O pior filme do mundo

Em 'Lucy', com Scarlett Johansson, a filosofia é de autoajuda, a trama é pobre e nada faz sentido

Em uma ruela de Taiwan, em frente a um hotel de luxo, um malandrão de chapéu de caubói (claro) e uma moça piranhosa com blusa de oncinha (óbvio) batem boca. O pilantra quer que a boneca faça uma entrega no hotel: uma valise, segundo ele, cheia de documentos. Ela pressente o perigo. Ele insiste.

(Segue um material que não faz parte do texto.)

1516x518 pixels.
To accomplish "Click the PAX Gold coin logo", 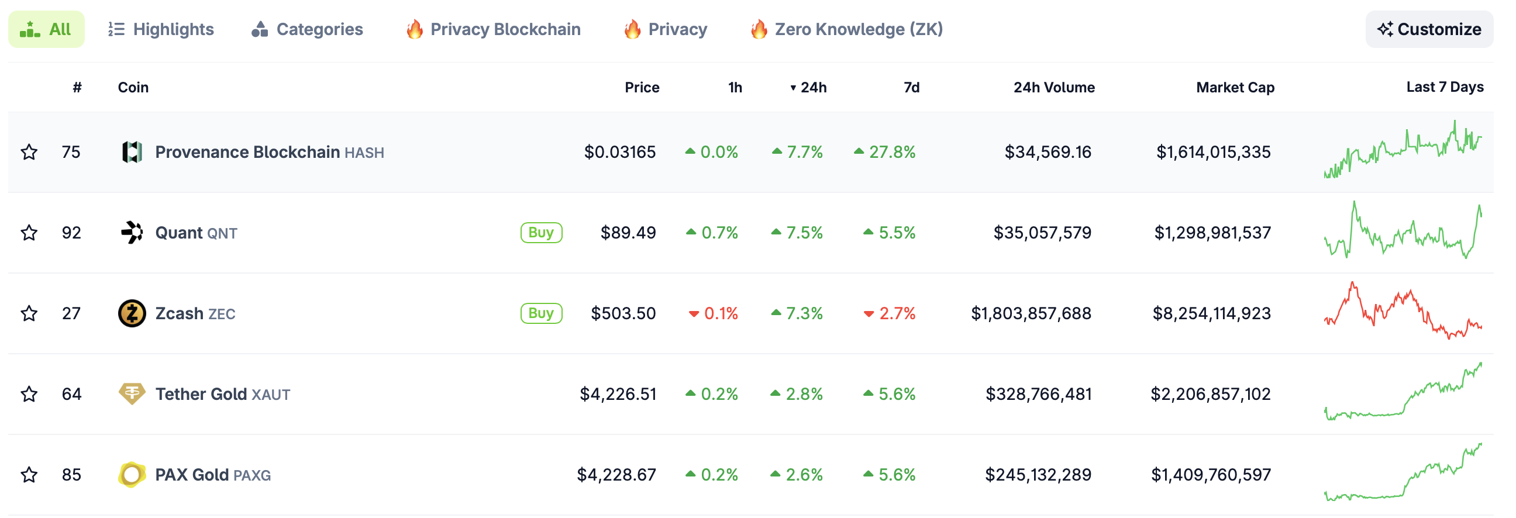I will click(132, 474).
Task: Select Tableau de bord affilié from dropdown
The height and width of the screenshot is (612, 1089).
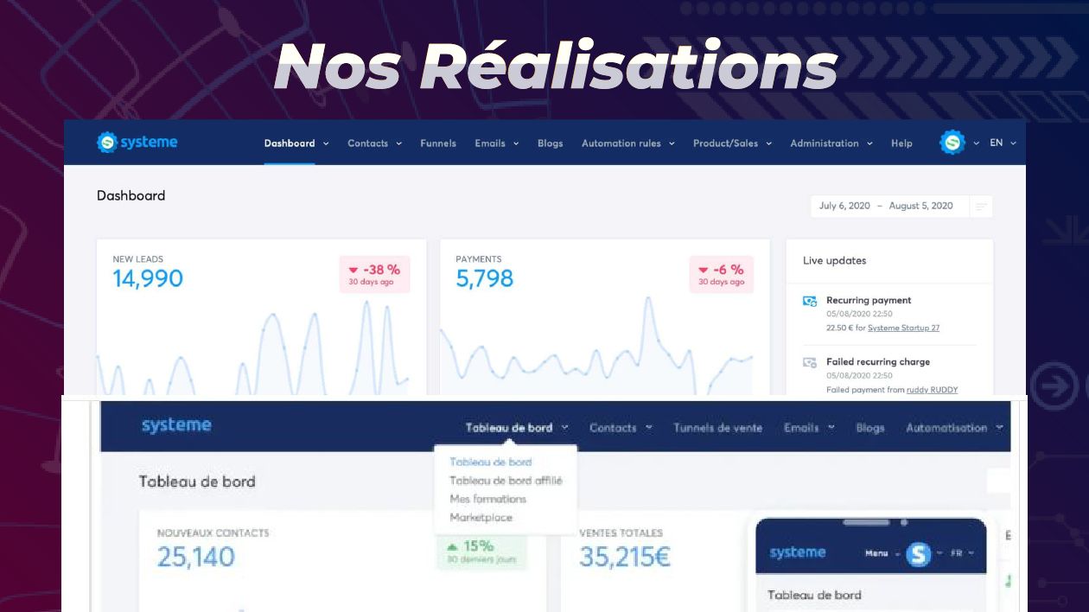Action: coord(506,481)
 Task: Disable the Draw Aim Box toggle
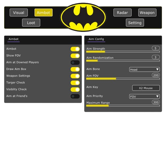[x=75, y=69]
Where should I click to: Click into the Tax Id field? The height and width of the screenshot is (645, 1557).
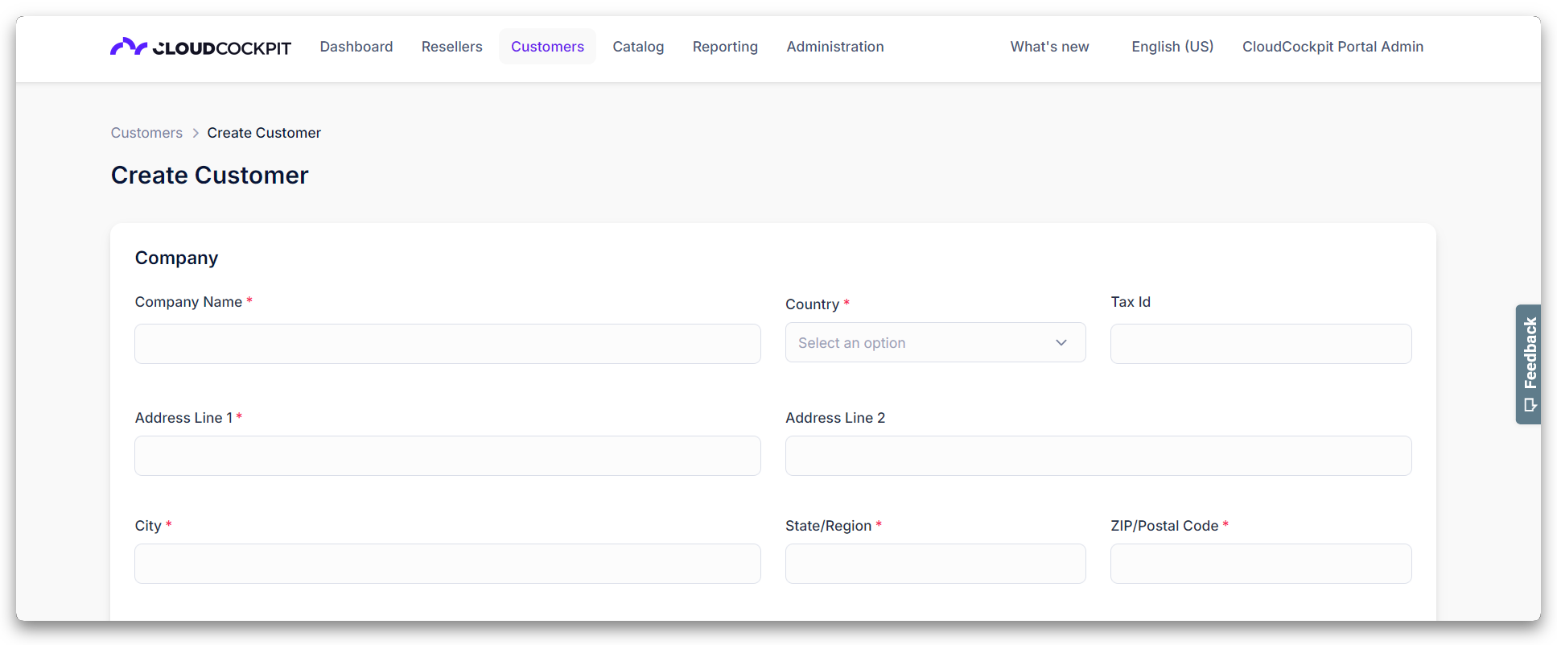(x=1261, y=344)
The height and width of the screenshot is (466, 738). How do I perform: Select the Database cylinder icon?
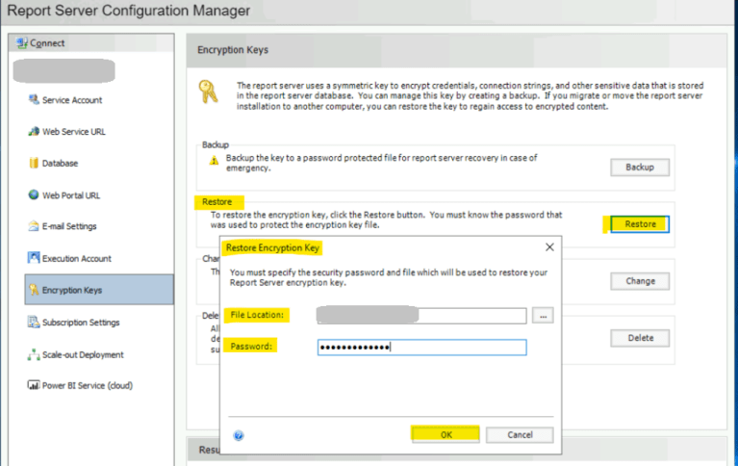[x=34, y=163]
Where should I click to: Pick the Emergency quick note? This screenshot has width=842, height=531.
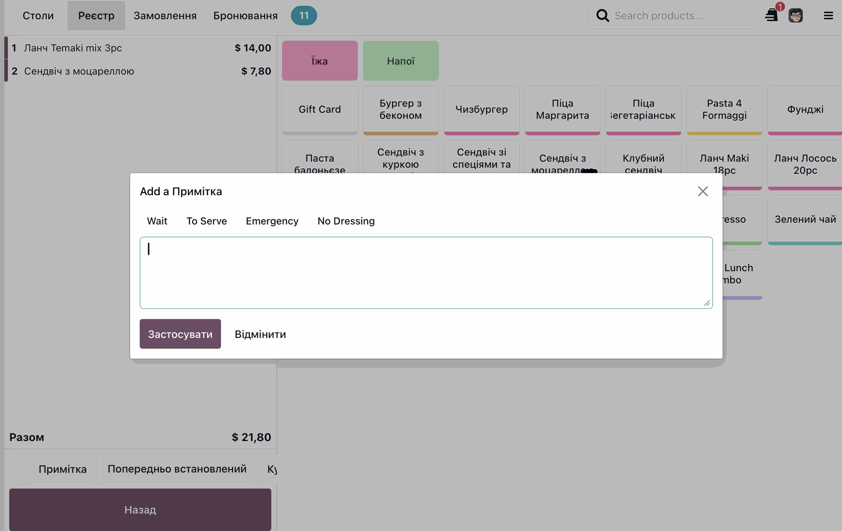(x=272, y=221)

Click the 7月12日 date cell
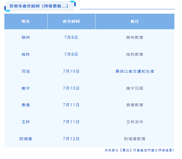(x=71, y=139)
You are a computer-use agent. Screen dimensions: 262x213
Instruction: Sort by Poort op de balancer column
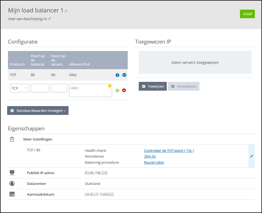pyautogui.click(x=38, y=60)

O jovem se chama Richard, interpretado pelo dinamarquês Pilou Asbaek (da série "Os Bórgias"). O nome dela é Lucy, a esplendorosa Scarlett Johansson, mais linda do que nunca.

Apesar da qualidade dos atores, a cena parece interpretada por duas pessoas quaisquer, que a equipe de produção parou na rua e pediu que lessem seus diálogos, sem ensaiar, diretamente de um teleprompter.

"Esse diretor indie não sabe dirigir atores", pensei, desinformado das novidades do cinema. Vi o filme no exterior, esta semana, na última noite de uma viagem muito corrida de trabalho. Não sabia que "Lucy" não era de qualquer cineasta iniciante, mas do notório Luc Besson.

Voltando à história: Richard força Lucy a entregar a pasta. A loira cai nas garras de uma gangue sanguinária de traficantes coreanos, que implantam na barriga dela um saco com uma nova droga, tão poderosa que faz o ecstasy parecer aspirina.

Lucy deveria levar o pacote para os EUA, de onde ele seria retirado de sua linda pancinha para distribuição. Mas, antes da viagem, a droga vaza, entra na corrente sanguínea da moça, seu cérebro sofre transformações, e ela adquire não um ou outro superpoder, mas todos os superpoderes.

Corta para uma palestra em Paris, onde um renomado neurocientista (Morgan Freeman), explica suas "teorias": "Usamos apenas 10% da capacidade do cérebro". Ambiente austero, tudo sugere alta voltagem intelectual. Mas a fala do professor é indigente.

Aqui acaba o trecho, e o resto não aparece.